INDY CAR

ダリオ・フランキッティが今季2回目のポールポジションを獲得 プラクティスから好調の佐藤琢磨は予選8番手

<Honda>
2011年8月13日(土)
予選
会場:ニューハンプシャー・モーター・スピードウェイ
天候:晴れ
気温:29〜30℃
ニューハンプシャー州はアメリカ東北部の大西洋に面しており、この周辺の6州はニューイングランド地方と呼ばれています。全長1マイルのニュー・ハンプシャー・モーター・スピードウェイが、豊かな緑と水に恵まれたこのエリアに建設されたのは1990年のことでした。92年からはCARTインディカー・ワールド・シリーズが4年続けてレースを開催し、その後はIRLインディカー・シリーズがそれを受け継ぐように98年までの3年間レースを行いました。
その後の12年間、ニューハンプシャー州ラウドンの1マイル・オーバルでインディカー・レースが行われることはありませんでしたが、ニューイングランド地方のファンの強い要望が叶い、今年からついにカレンダーへの復活が果たされました。

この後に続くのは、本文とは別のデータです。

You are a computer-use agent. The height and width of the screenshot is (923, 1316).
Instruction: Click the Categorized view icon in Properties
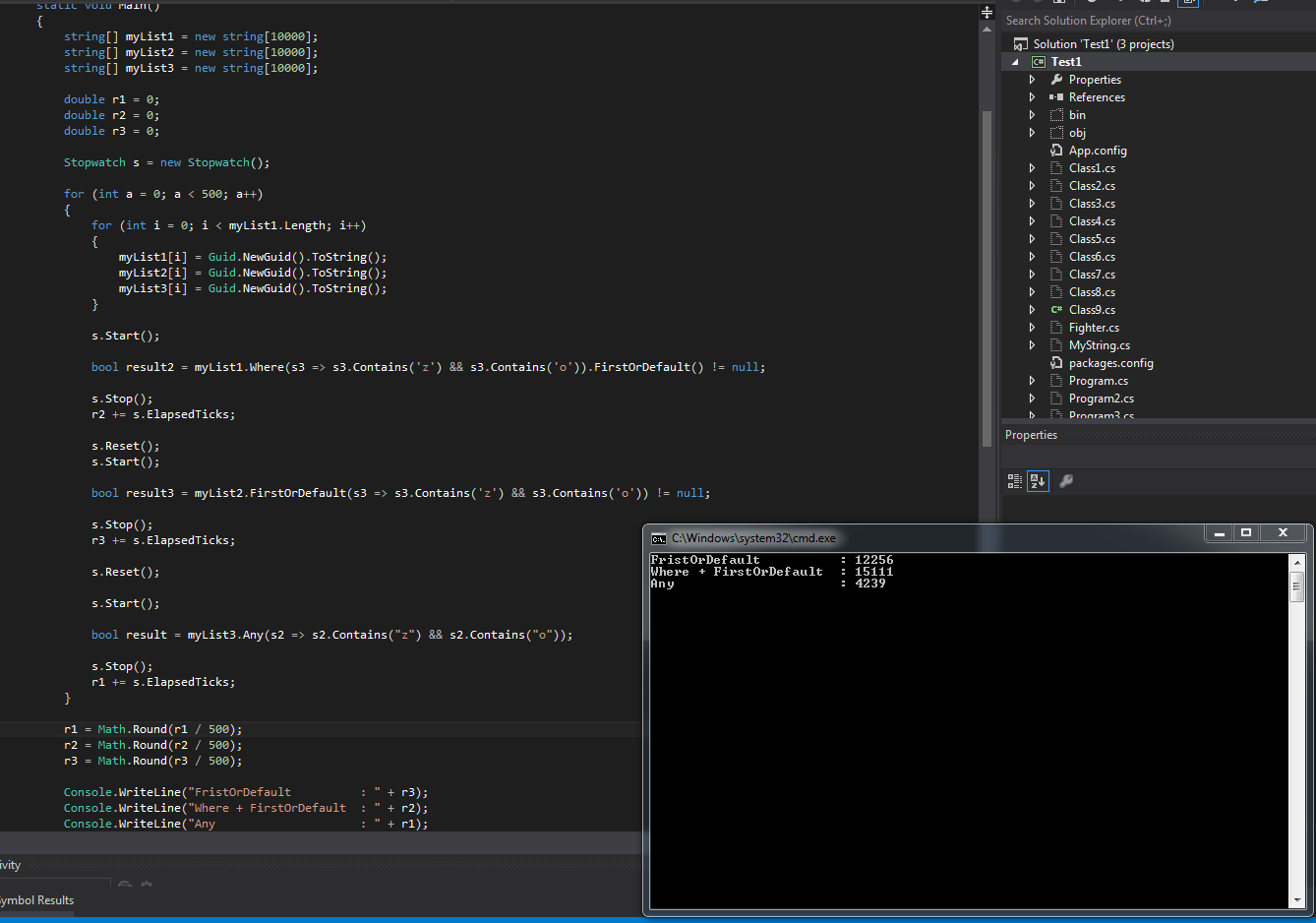1015,481
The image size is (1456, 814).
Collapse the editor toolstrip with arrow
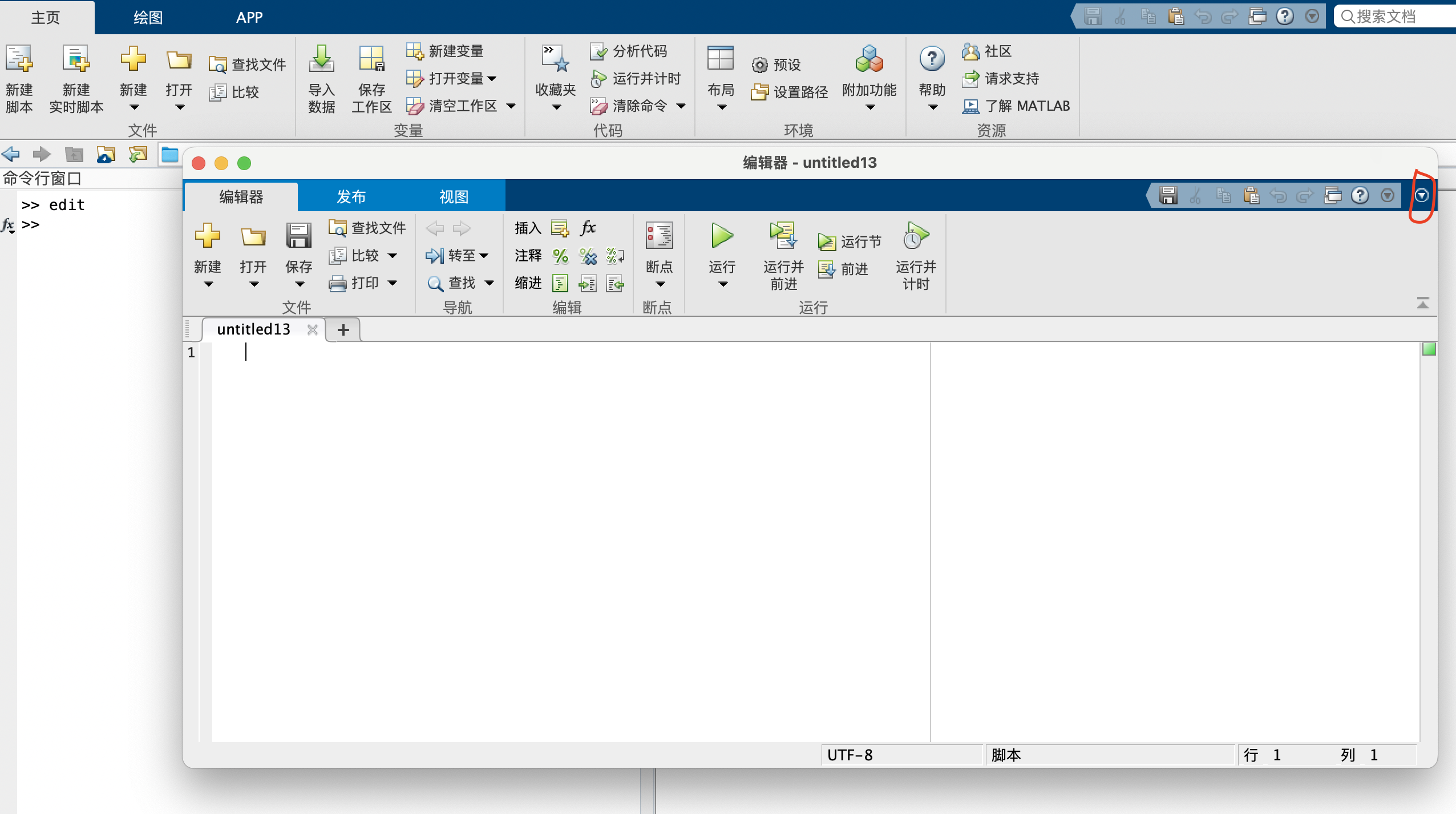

ストレートが長く、コーナーがタイトなコースレイアウトを特徴とするニューハンプシャー・モーター・スピードウェイは、ストレートとコーナーのスピード差の大きく、コーナーのバンク傾斜角度は最もイン側の2度から最もアウト側の7度まで段階的に急になっていくため、マシンセッティングが非常に難しくなっています。そこでインディーカーは木曜日をオープンテストデーとし、5時間半の走行時間を用意。土曜日には2回のプラクティスを予選前に行いました。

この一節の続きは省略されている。